As the New York breeding program expands, courtesy in part to Aqueduct casino-fueled purses, the state is likely to attract more and better stallions. Already, global operations like Sheikh Mohammed al-Maktoum’s Darley have sent beautifully bred Grade 1 winners like Girolamo, by A.P. Indy, and now Emcee, by Unbridled’s Song, to stand in New York. The presence of Darley stallions, however, will always be at least partially dependent on the needs of the mother ship in Kentucky – witness the transfer of Girolamo to Darley at Jonabell this year.

It has been a long time, though, since a New York stallion truly earned his way to Kentucky. Belong to Me, by Danzig, began his stud career in New York, but proved himself good enough to be purchased by Lane’s End and moved to Kentucky to complete his stud career.

That transition is much more difficult now than it once was, and it was never easy. The transfer of Alibhai, by Hyperion, from California to Kentucky in the early 1950s began a storied and glorious history of regional sires succeeding beyond all expectations and forcing Kentucky breeders to take notice. The victory of Alibhai’s son Determine in the 1954 Kentucky Derby confirmed that his sire was good enough for the Bluegrass State.

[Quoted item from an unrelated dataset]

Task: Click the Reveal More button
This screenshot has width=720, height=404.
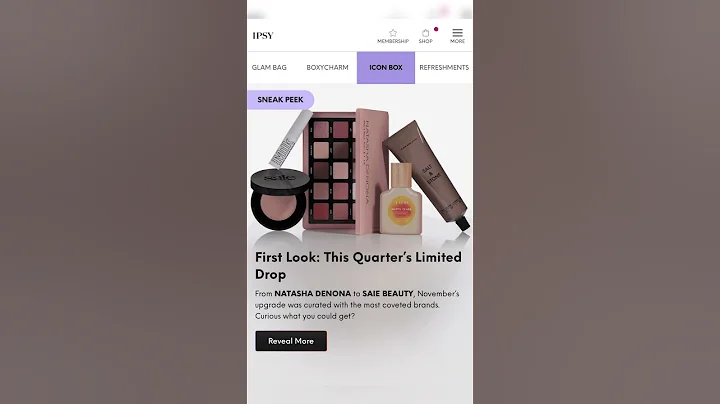Action: [x=291, y=341]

Mr. Prospector, who began his stud career in Florida, is perhaps the most famous and most successful sire who proved his worth first in a regional market before moving to Kentucky. Although obviously brilliantly fast and bred well enough to be one of the highest-priced yearlings of his year in 1971, Mr. Prospector perhaps could have stood in Kentucky from the beginning, but his owner, Abraham I. Savin, preferred to stand him at his Aisco Stud near Ocala. The days of private breeders standing homebred champions in regional markets seem to have passed. The last leading American sire to stand anywhere but Kentucky was Tartan Farms’s Dr. Fager in 1977. The more likely scenario these days is exemplified by the story of Malibu Moon.

Bred and raced by B. Wayne Hughes, Malibu Moon broke down soon after winning his second start as a 2-year-old. By A.P. Indy out of French Group 1 winner Macoumba, by Mr. Prospector, he was obviously talented, but as a non-stakes winner, there was no place for him to stand in Kentucky.

Maryland’s Country Life Farm took a chance on him, with Hughes retaining a share in the horse. Malibu Moon sired champion juvenile male Declan’s Moon in his second crop, motivating Hughes to move the horse to his Spendthrift Farm in Kentucky. Malibu Moon has since sired 2013 Kentucky Derby winner Orb, and he finished fourth on the 2013 North American general sire list.

Is there a Malibu Moon or a Belong to Me among current New York stallions? With 100-plus-mare books a necessity, competition among Kentucky stallions is more vicious than ever. With purses for New York-breds rising, perhaps there is no reason to go to Kentucky.